What is being asked.
The whole of the data is to be returned without a single change.

####

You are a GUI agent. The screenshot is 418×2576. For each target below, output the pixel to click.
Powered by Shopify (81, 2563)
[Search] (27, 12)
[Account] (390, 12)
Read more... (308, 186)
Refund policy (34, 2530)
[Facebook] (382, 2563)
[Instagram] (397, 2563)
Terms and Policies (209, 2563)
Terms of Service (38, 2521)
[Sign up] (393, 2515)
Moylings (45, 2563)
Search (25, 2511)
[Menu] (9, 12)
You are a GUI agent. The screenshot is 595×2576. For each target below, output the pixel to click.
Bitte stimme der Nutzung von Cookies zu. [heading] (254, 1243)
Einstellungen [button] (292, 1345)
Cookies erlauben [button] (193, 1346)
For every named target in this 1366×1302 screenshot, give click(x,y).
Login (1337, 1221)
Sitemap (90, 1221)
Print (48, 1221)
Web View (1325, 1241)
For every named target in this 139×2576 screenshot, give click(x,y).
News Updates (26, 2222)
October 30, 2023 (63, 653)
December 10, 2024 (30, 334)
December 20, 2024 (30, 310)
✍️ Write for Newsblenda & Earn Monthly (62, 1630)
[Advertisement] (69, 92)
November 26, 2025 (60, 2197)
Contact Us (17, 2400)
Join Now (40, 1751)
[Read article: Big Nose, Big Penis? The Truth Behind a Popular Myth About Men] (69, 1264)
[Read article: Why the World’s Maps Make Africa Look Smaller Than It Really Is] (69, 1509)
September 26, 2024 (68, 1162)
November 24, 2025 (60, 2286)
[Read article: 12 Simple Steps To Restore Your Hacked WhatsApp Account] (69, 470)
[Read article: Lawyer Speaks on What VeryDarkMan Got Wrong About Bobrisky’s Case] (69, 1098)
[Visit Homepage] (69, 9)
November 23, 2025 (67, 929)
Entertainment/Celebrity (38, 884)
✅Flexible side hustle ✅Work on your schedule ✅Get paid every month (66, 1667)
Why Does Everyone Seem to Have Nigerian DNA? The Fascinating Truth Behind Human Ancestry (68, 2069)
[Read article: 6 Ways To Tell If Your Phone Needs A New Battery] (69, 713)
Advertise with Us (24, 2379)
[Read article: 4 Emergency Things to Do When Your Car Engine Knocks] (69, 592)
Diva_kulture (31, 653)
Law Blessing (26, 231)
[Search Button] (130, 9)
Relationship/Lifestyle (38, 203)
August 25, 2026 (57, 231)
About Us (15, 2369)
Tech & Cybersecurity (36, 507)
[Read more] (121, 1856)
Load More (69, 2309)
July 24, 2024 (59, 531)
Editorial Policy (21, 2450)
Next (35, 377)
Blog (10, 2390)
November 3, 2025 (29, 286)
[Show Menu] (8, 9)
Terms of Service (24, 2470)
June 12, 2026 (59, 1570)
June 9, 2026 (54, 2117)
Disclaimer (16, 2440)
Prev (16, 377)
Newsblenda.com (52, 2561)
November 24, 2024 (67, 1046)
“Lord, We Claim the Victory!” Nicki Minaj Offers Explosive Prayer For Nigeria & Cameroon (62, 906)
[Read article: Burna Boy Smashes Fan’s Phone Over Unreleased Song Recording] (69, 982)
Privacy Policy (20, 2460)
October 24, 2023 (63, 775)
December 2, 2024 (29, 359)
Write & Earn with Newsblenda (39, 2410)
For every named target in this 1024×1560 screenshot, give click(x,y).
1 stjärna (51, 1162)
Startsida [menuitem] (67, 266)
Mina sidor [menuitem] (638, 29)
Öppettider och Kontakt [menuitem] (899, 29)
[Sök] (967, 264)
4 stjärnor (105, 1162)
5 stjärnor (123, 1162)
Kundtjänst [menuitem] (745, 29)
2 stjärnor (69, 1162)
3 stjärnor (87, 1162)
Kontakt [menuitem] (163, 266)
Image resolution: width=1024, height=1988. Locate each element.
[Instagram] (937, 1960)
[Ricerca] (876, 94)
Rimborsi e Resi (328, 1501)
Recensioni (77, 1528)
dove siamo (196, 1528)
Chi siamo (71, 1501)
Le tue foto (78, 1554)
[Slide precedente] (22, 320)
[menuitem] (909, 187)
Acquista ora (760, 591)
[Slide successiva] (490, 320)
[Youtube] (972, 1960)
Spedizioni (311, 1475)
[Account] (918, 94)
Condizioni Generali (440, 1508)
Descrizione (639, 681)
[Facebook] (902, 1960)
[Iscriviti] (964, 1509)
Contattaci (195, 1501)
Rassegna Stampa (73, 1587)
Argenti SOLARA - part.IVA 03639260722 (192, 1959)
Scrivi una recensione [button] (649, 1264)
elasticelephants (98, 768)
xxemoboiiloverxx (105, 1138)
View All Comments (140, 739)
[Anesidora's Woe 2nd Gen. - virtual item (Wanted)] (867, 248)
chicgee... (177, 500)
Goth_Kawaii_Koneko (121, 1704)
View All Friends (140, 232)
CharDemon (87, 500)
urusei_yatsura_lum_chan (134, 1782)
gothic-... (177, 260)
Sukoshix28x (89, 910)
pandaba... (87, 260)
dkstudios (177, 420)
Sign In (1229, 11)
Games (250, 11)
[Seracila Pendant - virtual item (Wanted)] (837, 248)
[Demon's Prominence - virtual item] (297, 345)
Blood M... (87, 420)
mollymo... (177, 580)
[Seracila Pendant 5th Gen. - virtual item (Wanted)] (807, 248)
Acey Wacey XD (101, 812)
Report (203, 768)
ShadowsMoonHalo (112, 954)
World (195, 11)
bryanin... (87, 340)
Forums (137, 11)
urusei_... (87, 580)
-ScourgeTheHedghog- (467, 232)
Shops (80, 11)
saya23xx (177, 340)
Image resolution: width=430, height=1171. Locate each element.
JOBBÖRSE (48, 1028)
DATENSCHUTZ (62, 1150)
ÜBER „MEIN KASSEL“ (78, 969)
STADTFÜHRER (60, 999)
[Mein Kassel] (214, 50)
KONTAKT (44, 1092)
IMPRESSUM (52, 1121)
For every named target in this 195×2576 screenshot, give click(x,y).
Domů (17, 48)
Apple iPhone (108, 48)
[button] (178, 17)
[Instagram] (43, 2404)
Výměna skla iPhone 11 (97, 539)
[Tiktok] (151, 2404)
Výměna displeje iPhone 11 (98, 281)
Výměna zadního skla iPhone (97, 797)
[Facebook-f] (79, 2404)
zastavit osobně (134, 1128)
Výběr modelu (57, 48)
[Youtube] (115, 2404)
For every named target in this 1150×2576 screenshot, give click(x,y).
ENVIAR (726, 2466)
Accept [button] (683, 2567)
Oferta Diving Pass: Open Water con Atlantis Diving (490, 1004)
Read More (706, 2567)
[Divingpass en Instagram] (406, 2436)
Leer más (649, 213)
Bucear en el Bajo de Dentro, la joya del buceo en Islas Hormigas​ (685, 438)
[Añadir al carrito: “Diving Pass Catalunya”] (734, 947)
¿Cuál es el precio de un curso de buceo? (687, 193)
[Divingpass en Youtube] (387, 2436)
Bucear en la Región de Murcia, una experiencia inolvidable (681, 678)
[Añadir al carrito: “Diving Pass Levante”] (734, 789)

####

Your response.
You are a GUI agent. The screenshot is 418×2576. For each target below, output the pixel to click.
Powered by Shopify (81, 2563)
[Search] (27, 12)
[Account] (390, 12)
Read more... (308, 186)
Refund policy (34, 2530)
[Facebook] (382, 2563)
[Instagram] (397, 2563)
Terms and Policies (209, 2563)
Terms of Service (38, 2521)
[Sign up] (393, 2515)
Moylings (45, 2563)
Search (25, 2511)
[Menu] (9, 12)
You are a GUI agent. The screenshot is 595×2576. For each target below, output the pixel to click.
Bitte stimme der Nutzung von Cookies zu. [heading] (254, 1243)
Einstellungen [button] (292, 1345)
Cookies erlauben [button] (193, 1346)
For every named target in this 1366×1302 screenshot, give click(x,y).
Login (1337, 1221)
Sitemap (90, 1221)
Print (48, 1221)
Web View (1325, 1241)
For every named target in this 139×2576 screenshot, give click(x,y).
News Updates (26, 2222)
October 30, 2023 (63, 653)
December 10, 2024 (30, 334)
December 20, 2024 (30, 310)
✍️ Write for Newsblenda & Earn Monthly (62, 1630)
[Advertisement] (69, 92)
November 26, 2025 (60, 2197)
Contact Us (17, 2400)
Join Now (40, 1751)
[Read article: Big Nose, Big Penis? The Truth Behind a Popular Myth About Men] (69, 1264)
[Read article: Why the World’s Maps Make Africa Look Smaller Than It Really Is] (69, 1509)
September 26, 2024 (68, 1162)
November 24, 2025 (60, 2286)
[Read article: 12 Simple Steps To Restore Your Hacked WhatsApp Account] (69, 470)
[Read article: Lawyer Speaks on What VeryDarkMan Got Wrong About Bobrisky’s Case] (69, 1098)
[Visit Homepage] (69, 9)
November 23, 2025 (67, 929)
Entertainment/Celebrity (38, 884)
✅Flexible side hustle ✅Work on your schedule ✅Get paid every month (66, 1667)
Why Does Everyone Seem to Have Nigerian DNA? The Fascinating Truth Behind Human Ancestry (68, 2069)
[Read article: 6 Ways To Tell If Your Phone Needs A New Battery] (69, 713)
Advertise with Us (24, 2379)
[Read article: 4 Emergency Things to Do When Your Car Engine Knocks] (69, 592)
Diva_kulture (31, 653)
Law Blessing (26, 231)
[Search Button] (130, 9)
Relationship/Lifestyle (38, 203)
August 25, 2026 (57, 231)
About Us (15, 2369)
Tech & Cybersecurity (36, 507)
[Read more] (121, 1856)
Load More (69, 2309)
July 24, 2024 (59, 531)
Editorial Policy (21, 2450)
Next (35, 377)
Blog (10, 2390)
November 3, 2025 (29, 286)
[Show Menu] (8, 9)
Terms of Service (24, 2470)
June 12, 2026 (59, 1570)
June 9, 2026 (54, 2117)
Disclaimer (16, 2440)
Prev (16, 377)
Newsblenda.com (52, 2561)
November 24, 2024 (67, 1046)
“Lord, We Claim the Victory!” Nicki Minaj Offers Explosive Prayer For Nigeria & Cameroon (62, 906)
[Read article: Burna Boy Smashes Fan’s Phone Over Unreleased Song Recording] (69, 982)
Privacy Policy (20, 2460)
October 24, 2023 (63, 775)
December 2, 2024 (29, 359)
Write & Earn with Newsblenda (39, 2410)
For every named target in this 1024×1560 screenshot, give click(x,y).
1 stjärna (51, 1162)
Startsida [menuitem] (67, 266)
Mina sidor [menuitem] (638, 29)
Öppettider och Kontakt [menuitem] (899, 29)
[Sök] (967, 264)
4 stjärnor (105, 1162)
5 stjärnor (123, 1162)
Kundtjänst [menuitem] (745, 29)
2 stjärnor (69, 1162)
3 stjärnor (87, 1162)
Kontakt [menuitem] (163, 266)
Image resolution: width=1024, height=1988. Locate each element.
[Instagram] (937, 1960)
[Ricerca] (876, 94)
Rimborsi e Resi (328, 1501)
Recensioni (77, 1528)
dove siamo (196, 1528)
Chi siamo (71, 1501)
Le tue foto (78, 1554)
[Slide precedente] (22, 320)
[menuitem] (909, 187)
Acquista ora (760, 591)
[Slide successiva] (490, 320)
[Youtube] (972, 1960)
Spedizioni (311, 1475)
[Account] (918, 94)
Condizioni Generali (440, 1508)
Descrizione (639, 681)
[Facebook] (902, 1960)
[Iscriviti] (964, 1509)
Contattaci (195, 1501)
Rassegna Stampa (73, 1587)
Argenti SOLARA - part.IVA 03639260722 (192, 1959)
Scrivi una recensione [button] (649, 1264)
elasticelephants (98, 768)
xxemoboiiloverxx (105, 1138)
View All Comments (140, 739)
[Anesidora's Woe 2nd Gen. - virtual item (Wanted)] (867, 248)
chicgee... (177, 500)
Goth_Kawaii_Koneko (121, 1704)
View All Friends (140, 232)
CharDemon (87, 500)
urusei_yatsura_lum_chan (134, 1782)
gothic-... (177, 260)
Sukoshix28x (89, 910)
pandaba... (87, 260)
dkstudios (177, 420)
Sign In (1229, 11)
Games (250, 11)
[Seracila Pendant - virtual item (Wanted)] (837, 248)
[Demon's Prominence - virtual item] (297, 345)
Blood M... (87, 420)
mollymo... (177, 580)
[Seracila Pendant 5th Gen. - virtual item (Wanted)] (807, 248)
Acey Wacey XD (101, 812)
Report (203, 768)
ShadowsMoonHalo (112, 954)
World (195, 11)
bryanin... (87, 340)
Forums (137, 11)
urusei_... (87, 580)
-ScourgeTheHedghog- (467, 232)
Shops (80, 11)
saya23xx (177, 340)
Image resolution: width=430, height=1171. Locate each element.
JOBBÖRSE (48, 1028)
DATENSCHUTZ (62, 1150)
ÜBER „MEIN KASSEL“ (78, 969)
STADTFÜHRER (60, 999)
[Mein Kassel] (214, 50)
KONTAKT (44, 1092)
IMPRESSUM (52, 1121)
For every named target in this 195×2576 screenshot, give click(x,y).
Domů (17, 48)
Apple iPhone (108, 48)
[button] (178, 17)
[Instagram] (43, 2404)
Výměna skla iPhone 11 (97, 539)
[Tiktok] (151, 2404)
Výměna displeje iPhone 11 (98, 281)
Výměna zadního skla iPhone (97, 797)
[Facebook-f] (79, 2404)
zastavit osobně (134, 1128)
Výběr modelu (57, 48)
[Youtube] (115, 2404)
For every named target in this 1150×2576 screenshot, give click(x,y).
ENVIAR (726, 2466)
Accept [button] (683, 2567)
Oferta Diving Pass: Open Water con Atlantis Diving (490, 1004)
Read More (706, 2567)
[Divingpass en Instagram] (406, 2436)
Leer más (649, 213)
Bucear en el Bajo de Dentro, la joya del buceo en Islas Hormigas​ (685, 438)
[Añadir al carrito: “Diving Pass Catalunya”] (734, 947)
¿Cuál es el precio de un curso de buceo? (687, 193)
[Divingpass en Youtube] (387, 2436)
Bucear en la Región de Murcia, una experiencia inolvidable (681, 678)
[Añadir al carrito: “Diving Pass Levante”] (734, 789)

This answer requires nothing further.